An original definition of board diversity — diversity of thought —  now saturates boards. Designed to mitigate director groupthink, this reframing is untethered from traditional, demographic bases of diversity (e.g., gender, race, ethnicity)[4].

Long-standing director networks that allowed for learning not only of demographic diversity’s benefits, but also recruitment and appointment of diverse directors are effectively dismantled.

Intra-board collaboration on pivotal board tasks is likewise thwarted due to task segmentation (i.e., delegation of critical tasks to an array of dedicated sub-committees).

Social fragmentation born of intra-board segmentation undermine the bonds of trust essential to mentoring of new board members.   

Collectively, these developments have undermined the advance of demographic diversity within boards.

Ironically, they also undermine governing effectiveness — the very foundation of the board reform movement.

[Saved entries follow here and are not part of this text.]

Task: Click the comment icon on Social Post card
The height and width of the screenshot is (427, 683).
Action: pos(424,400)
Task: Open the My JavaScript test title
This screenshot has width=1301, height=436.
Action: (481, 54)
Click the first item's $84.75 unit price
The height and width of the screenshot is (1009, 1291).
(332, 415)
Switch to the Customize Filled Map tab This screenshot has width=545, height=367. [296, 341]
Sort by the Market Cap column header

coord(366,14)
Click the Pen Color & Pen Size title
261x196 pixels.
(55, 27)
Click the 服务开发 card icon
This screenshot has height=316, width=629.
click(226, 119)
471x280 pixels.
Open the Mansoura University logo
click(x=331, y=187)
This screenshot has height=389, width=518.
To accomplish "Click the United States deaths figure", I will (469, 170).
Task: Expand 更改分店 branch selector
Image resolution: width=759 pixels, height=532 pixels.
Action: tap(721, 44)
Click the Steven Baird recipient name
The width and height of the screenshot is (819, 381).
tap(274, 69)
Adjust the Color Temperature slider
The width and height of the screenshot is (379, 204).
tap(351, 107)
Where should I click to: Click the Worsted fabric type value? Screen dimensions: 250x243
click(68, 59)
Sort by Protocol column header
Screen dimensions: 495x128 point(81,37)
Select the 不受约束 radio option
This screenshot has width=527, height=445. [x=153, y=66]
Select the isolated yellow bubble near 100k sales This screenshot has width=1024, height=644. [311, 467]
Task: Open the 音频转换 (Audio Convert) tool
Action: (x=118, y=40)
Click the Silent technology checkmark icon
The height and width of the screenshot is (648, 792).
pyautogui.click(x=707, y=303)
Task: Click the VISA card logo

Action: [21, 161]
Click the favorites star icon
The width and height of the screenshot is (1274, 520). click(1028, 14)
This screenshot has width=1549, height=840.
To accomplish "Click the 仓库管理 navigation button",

History shows social movements have a capacity to adapt, even collaborate. The prospect of mutual gains — improved governance through greater board demographic diversity — affords a promising basis. So, too, growing recognition by major board reform advocates (particularly institutional investors such as Black Rock) of the value of demographic diversity in the boardroom.

 


[1] Byron, K., & Post, C. (2016). Women on boards of directors and corporate social performance: A meta‐analysis. Corporate Governance: An International Review, 24, 428-442.

Post, C., & Byron, K. (2015). Women on boards and firm financial performance: A meta-analysis. Academy of Management Journal, 58, 1546-1571.

[3] Geletkanycz, M. A. (2020). Social movement spillover: Barriers to board gender diversity posed by contemporary governance reform. The Leadership Quarterly, 31(6), 101438. 

[4] Geletkanycz, M. A., Clark, C. E., & Gabaldon, P. (2018). When boards broaden their definition of diversity, women and people of color lose out. Harvard Business Review. Available at: https://hbr.org/2018/10/research-when-boards-broaden-their-definition-o….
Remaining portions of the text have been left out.